Another military data breach we never heard about? (updated)
Back in July 2007, we learned that Science Applications International Corp. (SAIC) had been transmitting unencrypted data on 600,000 military personnel and their dependents. At the time, we were told that although it was a “possibility,” there was no evidence that anyone had hacked in or accessed the data.
Why, then, did an analyst for the Department of Homeland Security recently tell a workshop at the National Institute of Standards and Technology that foreign computer hackers — primarily from Russia and China — are attempting to steal U.S. health care records and mention, in that context, a military health system containing Tricare records being hacked in April 2007?
Was there an April 2007 hack involving Tricare that was never disclosed to the public? Or is this the same SAIC incident where we were told that there was no evidence of any access?
What’s going on here?
And of course, why would foreign hackers want to steal U.S. health care records? That’s certainly cause for concern, if it is true.
Update of Jan. 29th:
As a follow-up to the questions raised above, I contacted the Dept. of Homeland Security to request clarification. A DHS spokesman informed me that:
1. For any particular hack, it’s often impossible to know exactly the location of the hacker, so the headline in the Government Health IT story should have read “Hackers” and not “Foreign hackers;”

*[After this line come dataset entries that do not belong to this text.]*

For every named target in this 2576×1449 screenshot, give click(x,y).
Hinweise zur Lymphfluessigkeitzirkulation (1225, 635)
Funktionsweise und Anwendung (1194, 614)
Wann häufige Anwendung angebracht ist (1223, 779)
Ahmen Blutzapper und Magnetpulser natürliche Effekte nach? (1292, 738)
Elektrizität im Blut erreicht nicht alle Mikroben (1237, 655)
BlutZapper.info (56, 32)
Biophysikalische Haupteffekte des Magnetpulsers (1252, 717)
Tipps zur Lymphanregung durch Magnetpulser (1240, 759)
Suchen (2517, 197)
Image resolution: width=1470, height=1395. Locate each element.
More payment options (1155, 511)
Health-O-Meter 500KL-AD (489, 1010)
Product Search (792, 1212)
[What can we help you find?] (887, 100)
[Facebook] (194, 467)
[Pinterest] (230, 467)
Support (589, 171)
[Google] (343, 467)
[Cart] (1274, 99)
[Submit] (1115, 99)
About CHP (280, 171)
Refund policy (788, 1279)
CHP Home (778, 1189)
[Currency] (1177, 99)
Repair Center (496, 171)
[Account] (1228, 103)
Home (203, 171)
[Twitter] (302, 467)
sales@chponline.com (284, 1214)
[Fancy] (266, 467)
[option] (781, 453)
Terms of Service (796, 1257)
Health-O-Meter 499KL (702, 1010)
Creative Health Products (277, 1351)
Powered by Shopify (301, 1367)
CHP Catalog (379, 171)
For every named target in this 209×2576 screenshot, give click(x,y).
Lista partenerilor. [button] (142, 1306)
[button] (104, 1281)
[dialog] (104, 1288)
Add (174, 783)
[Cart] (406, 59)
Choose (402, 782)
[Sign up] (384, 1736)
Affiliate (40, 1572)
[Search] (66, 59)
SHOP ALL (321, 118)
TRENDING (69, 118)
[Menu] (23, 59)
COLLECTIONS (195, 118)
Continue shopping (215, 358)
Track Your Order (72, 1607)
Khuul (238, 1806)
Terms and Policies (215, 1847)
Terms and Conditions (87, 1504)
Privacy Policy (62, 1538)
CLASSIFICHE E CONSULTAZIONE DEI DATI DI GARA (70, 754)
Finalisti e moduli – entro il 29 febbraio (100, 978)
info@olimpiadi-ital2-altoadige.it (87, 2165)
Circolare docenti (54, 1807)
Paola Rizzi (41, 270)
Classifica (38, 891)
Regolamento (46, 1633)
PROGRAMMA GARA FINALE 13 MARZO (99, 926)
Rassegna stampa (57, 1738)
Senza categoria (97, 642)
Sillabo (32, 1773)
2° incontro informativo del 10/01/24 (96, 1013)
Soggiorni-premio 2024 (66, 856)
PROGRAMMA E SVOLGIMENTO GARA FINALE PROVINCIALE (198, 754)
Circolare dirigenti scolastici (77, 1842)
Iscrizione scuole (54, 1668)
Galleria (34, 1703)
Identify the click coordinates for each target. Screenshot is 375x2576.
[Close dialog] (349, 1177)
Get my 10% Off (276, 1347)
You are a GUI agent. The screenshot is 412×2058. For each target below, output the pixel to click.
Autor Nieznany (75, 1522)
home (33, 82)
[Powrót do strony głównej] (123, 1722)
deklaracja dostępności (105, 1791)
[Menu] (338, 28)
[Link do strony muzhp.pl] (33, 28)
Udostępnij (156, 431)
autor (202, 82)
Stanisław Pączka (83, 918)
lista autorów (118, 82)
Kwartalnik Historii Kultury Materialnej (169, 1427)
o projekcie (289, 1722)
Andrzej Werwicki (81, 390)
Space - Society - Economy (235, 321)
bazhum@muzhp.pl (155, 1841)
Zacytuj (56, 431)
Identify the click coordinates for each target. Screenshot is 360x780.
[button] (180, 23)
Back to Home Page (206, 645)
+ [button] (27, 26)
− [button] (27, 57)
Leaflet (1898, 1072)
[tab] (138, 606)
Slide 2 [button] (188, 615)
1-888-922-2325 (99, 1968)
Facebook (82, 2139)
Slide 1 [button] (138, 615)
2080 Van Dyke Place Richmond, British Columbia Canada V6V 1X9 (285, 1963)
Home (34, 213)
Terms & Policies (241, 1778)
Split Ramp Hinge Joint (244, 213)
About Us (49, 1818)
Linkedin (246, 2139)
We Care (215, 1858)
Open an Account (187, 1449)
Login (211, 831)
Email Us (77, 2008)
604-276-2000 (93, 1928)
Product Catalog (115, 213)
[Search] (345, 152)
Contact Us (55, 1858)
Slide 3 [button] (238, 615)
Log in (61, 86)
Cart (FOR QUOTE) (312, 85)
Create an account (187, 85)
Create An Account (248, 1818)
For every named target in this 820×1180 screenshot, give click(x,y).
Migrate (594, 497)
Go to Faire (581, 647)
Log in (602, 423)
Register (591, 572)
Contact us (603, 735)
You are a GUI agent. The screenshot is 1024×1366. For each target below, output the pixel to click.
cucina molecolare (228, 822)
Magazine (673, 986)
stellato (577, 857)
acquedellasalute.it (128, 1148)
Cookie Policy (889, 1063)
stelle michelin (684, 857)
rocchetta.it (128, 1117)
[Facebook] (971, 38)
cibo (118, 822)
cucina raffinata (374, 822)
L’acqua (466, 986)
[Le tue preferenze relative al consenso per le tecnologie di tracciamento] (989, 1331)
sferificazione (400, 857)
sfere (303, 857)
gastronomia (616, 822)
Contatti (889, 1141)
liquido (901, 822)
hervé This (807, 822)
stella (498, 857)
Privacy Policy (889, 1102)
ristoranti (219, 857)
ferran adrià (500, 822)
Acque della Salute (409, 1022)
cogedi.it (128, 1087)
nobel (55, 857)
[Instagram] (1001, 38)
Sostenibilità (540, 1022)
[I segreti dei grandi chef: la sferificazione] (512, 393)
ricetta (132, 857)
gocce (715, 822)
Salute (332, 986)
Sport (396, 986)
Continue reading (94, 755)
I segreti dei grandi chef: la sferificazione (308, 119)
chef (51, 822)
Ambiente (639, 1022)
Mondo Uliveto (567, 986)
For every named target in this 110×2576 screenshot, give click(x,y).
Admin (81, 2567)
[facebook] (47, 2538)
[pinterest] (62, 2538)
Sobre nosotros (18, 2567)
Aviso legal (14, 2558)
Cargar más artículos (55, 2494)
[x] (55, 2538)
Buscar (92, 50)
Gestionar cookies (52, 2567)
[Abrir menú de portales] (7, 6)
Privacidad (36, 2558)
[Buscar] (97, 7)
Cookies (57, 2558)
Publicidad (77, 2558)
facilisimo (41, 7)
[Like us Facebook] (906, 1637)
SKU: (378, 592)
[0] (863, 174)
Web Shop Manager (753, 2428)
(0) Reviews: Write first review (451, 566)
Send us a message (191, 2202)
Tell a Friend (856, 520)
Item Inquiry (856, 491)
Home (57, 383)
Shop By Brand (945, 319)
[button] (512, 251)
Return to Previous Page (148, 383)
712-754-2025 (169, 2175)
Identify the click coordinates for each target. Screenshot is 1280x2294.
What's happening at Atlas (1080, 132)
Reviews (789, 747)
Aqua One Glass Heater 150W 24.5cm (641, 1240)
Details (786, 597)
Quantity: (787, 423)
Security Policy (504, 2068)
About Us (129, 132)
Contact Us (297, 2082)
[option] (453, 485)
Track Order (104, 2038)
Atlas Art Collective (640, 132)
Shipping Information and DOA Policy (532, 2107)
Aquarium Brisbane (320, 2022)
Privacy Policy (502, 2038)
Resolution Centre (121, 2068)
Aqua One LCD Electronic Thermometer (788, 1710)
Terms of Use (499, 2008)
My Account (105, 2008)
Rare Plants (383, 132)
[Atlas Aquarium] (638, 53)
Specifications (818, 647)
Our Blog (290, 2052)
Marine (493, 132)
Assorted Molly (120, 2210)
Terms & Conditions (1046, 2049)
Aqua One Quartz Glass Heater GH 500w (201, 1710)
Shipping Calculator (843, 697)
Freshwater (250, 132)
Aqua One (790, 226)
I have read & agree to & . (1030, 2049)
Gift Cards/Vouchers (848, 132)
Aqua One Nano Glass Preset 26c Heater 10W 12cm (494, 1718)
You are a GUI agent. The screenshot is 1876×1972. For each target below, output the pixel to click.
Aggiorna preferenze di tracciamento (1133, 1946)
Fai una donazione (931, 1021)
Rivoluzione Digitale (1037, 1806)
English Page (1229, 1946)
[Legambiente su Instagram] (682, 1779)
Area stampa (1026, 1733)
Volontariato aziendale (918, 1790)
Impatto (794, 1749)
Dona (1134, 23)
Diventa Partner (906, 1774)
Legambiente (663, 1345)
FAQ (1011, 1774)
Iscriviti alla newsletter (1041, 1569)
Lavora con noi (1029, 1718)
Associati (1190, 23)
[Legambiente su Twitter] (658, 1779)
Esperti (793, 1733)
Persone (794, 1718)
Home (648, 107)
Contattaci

2. The statement that hackers had been focused on the [Dept. of Defense] and were now branching out to the healthcare private sector was inaccurate as the DHS does not have enough information to make this assessment;
3. If hackers were to try to access healthcare records, it could be for any one of a number of reasons: for purposes of blackmail, for fraud, for espionage, for revenge, or to gain a strategic advantage;
4. At this time, the DHS has no knowledge of any attempts to hack networks for the express purpose of obtaining health records;
5. The DHS does not have, and is not interested in developing, a database of health information system intrusions, as reported in the original news story; and
6. The TRICARE incident referred to in the original story was, indeed, the SAIC incident reported in July 2007, and as had been reported on PogoWasRight.org and in a subsequent American Forces Press Service release, there was exposure due to lack of firewall but no evidence of a hack. Referring to the incident as a hack was an error.
Thanks to the DHS for clarifying this.
We posted about this last week – http://securitymusings.com/article/234/foreign-hackers-and-your-health-care-data – and glad to see these clarifications and corrections. I’ve added a comment to our story to link back here. Thanks for the digging with DHS to clarify.
You’re welcome. What I thought odd was that when Bruce posted the story, I commented on it on his blog and linked to the clarification, but despite that, people continued to discuss the original story as if it hadn’t been corrected. I guess it’s more fun to speculate, at times.